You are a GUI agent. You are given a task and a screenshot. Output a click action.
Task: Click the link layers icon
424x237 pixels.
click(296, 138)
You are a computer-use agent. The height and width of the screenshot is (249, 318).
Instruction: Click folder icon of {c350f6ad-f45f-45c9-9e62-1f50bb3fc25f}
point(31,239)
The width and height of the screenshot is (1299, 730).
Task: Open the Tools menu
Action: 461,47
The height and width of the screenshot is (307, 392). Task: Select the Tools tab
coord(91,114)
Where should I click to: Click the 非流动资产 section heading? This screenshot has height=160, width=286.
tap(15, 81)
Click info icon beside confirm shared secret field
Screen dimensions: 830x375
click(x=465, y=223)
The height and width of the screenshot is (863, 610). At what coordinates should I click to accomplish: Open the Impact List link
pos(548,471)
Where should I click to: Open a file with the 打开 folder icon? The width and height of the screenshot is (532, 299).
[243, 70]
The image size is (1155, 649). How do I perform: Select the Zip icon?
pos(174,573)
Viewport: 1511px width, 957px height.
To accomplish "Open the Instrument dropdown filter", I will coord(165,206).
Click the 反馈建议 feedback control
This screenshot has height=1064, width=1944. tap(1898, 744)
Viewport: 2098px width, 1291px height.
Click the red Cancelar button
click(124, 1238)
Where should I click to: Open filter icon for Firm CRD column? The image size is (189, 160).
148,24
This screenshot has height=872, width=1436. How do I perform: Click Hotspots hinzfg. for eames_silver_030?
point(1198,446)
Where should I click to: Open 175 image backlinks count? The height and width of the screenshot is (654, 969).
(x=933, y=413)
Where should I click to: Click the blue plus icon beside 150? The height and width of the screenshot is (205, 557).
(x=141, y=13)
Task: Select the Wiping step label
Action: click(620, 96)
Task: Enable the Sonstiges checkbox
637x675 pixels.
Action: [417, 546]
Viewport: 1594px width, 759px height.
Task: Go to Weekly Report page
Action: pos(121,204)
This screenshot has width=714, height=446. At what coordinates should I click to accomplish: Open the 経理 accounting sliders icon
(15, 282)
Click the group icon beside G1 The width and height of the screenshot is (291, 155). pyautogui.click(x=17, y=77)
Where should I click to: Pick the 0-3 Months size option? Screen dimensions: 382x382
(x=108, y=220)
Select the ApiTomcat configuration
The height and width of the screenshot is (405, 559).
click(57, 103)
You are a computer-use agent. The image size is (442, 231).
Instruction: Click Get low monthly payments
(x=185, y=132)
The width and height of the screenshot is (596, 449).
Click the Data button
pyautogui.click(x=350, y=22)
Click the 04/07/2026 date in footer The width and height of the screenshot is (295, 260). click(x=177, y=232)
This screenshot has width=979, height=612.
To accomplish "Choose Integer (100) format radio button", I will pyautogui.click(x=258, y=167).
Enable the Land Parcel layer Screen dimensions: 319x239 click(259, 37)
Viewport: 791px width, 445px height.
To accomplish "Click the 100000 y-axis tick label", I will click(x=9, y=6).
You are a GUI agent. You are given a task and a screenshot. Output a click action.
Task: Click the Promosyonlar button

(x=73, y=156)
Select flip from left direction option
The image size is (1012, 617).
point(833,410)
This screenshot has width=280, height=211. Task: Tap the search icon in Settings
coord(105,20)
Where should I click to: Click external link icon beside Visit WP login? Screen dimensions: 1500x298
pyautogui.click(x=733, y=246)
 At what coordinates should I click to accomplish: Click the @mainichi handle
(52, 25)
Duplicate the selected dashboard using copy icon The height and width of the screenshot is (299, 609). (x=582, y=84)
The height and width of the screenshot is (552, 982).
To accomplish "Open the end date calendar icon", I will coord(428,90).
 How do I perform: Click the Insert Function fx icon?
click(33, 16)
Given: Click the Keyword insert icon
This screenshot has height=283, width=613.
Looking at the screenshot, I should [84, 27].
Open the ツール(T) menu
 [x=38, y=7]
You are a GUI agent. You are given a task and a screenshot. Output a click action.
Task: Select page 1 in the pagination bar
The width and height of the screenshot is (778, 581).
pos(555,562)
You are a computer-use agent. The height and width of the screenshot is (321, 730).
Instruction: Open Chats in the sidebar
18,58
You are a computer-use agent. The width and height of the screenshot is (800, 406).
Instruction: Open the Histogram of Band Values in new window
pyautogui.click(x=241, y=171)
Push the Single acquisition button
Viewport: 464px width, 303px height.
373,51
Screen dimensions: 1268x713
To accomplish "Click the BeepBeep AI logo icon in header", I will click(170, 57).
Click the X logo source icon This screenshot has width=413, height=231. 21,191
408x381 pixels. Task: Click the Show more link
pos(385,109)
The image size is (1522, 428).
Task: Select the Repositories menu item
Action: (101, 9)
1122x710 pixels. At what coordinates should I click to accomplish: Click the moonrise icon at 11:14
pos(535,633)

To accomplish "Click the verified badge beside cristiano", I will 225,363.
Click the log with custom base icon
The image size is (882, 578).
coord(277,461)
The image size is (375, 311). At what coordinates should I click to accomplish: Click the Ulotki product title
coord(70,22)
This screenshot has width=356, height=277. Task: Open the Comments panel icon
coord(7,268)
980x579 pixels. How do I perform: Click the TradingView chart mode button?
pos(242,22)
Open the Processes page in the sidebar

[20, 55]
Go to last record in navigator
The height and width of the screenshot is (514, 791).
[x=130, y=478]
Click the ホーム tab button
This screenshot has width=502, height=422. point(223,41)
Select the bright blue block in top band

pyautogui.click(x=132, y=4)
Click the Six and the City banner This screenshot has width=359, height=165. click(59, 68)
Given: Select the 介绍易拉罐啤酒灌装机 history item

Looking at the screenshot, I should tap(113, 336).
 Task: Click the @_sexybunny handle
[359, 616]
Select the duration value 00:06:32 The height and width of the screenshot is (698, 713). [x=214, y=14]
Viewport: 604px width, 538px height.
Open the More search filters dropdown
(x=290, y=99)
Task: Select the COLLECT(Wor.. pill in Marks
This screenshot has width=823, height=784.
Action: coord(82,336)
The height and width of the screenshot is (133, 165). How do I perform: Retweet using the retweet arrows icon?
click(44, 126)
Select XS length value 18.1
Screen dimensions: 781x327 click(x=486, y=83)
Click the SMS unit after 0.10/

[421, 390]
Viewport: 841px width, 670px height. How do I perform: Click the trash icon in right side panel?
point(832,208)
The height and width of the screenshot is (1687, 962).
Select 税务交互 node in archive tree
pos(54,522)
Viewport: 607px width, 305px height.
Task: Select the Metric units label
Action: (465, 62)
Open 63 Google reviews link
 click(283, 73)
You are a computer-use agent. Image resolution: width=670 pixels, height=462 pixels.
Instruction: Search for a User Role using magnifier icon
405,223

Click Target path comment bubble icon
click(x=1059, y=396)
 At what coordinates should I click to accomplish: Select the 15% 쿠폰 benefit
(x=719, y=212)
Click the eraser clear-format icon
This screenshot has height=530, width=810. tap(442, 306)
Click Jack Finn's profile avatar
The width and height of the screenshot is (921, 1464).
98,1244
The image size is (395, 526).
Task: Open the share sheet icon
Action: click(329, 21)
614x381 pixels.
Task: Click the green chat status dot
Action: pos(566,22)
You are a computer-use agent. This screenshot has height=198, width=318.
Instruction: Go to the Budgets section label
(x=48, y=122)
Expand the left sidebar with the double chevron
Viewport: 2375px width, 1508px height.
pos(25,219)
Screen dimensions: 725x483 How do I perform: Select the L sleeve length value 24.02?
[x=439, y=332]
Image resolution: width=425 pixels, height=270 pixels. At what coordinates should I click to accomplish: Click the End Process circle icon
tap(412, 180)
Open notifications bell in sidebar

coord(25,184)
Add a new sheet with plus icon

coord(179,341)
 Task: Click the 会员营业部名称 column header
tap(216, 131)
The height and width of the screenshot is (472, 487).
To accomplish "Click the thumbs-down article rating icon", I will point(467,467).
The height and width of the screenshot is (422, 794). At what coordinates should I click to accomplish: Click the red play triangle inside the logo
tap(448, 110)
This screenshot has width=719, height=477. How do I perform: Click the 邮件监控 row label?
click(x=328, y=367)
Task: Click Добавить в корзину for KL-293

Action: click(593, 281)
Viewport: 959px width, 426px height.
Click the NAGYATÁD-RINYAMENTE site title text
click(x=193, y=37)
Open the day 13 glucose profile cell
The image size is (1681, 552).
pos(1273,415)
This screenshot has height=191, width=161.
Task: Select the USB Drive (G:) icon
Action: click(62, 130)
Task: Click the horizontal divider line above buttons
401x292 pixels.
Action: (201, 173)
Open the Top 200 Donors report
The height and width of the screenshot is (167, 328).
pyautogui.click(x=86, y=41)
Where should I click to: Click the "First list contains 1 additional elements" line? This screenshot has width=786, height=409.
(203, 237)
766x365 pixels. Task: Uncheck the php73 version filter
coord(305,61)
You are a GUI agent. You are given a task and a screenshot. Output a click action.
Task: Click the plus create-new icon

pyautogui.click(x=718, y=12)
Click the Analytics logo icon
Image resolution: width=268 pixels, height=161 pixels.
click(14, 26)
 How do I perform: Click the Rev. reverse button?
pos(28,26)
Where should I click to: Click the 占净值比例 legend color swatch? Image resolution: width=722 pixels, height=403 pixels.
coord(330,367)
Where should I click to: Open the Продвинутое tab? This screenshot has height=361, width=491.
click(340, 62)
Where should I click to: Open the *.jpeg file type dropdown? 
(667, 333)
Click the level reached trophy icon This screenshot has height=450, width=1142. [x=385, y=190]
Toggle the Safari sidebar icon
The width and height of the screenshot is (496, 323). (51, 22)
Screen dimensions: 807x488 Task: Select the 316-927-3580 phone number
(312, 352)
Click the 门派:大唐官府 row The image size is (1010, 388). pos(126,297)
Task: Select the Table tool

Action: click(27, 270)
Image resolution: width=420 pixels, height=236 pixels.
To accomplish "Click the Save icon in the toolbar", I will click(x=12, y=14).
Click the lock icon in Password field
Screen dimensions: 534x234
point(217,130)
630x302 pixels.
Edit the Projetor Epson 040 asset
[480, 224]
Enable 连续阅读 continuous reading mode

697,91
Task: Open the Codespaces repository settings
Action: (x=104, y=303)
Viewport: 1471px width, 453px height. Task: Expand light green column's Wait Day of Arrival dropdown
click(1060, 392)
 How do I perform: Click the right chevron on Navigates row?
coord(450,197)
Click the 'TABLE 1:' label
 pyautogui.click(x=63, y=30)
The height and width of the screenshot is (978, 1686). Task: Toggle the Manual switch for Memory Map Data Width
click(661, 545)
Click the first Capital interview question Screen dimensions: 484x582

□ □ □

**DO THIS:** Copy out the lines starting at the one containing "You are a computer-use agent. This" and ending at the one containing "click(x=328, y=367)", both included, reproducing each line unchanged.

**WRITTEN SOLUTION:**
You are a computer-use agent. This screenshot has height=198, width=318.
Instruction: Go to the Budgets section label
(x=48, y=122)
Expand the left sidebar with the double chevron
Viewport: 2375px width, 1508px height.
pos(25,219)
Screen dimensions: 725x483 How do I perform: Select the L sleeve length value 24.02?
[x=439, y=332]
Image resolution: width=425 pixels, height=270 pixels. At what coordinates should I click to accomplish: Click the End Process circle icon
tap(412, 180)
Open notifications bell in sidebar

coord(25,184)
Add a new sheet with plus icon

coord(179,341)
 Task: Click the 会员营业部名称 column header
tap(216, 131)
The height and width of the screenshot is (472, 487).
To accomplish "Click the thumbs-down article rating icon", I will point(467,467).
The height and width of the screenshot is (422, 794). At what coordinates should I click to accomplish: Click the red play triangle inside the logo
tap(448, 110)
This screenshot has width=719, height=477. How do I perform: Click the 邮件监控 row label?
click(x=328, y=367)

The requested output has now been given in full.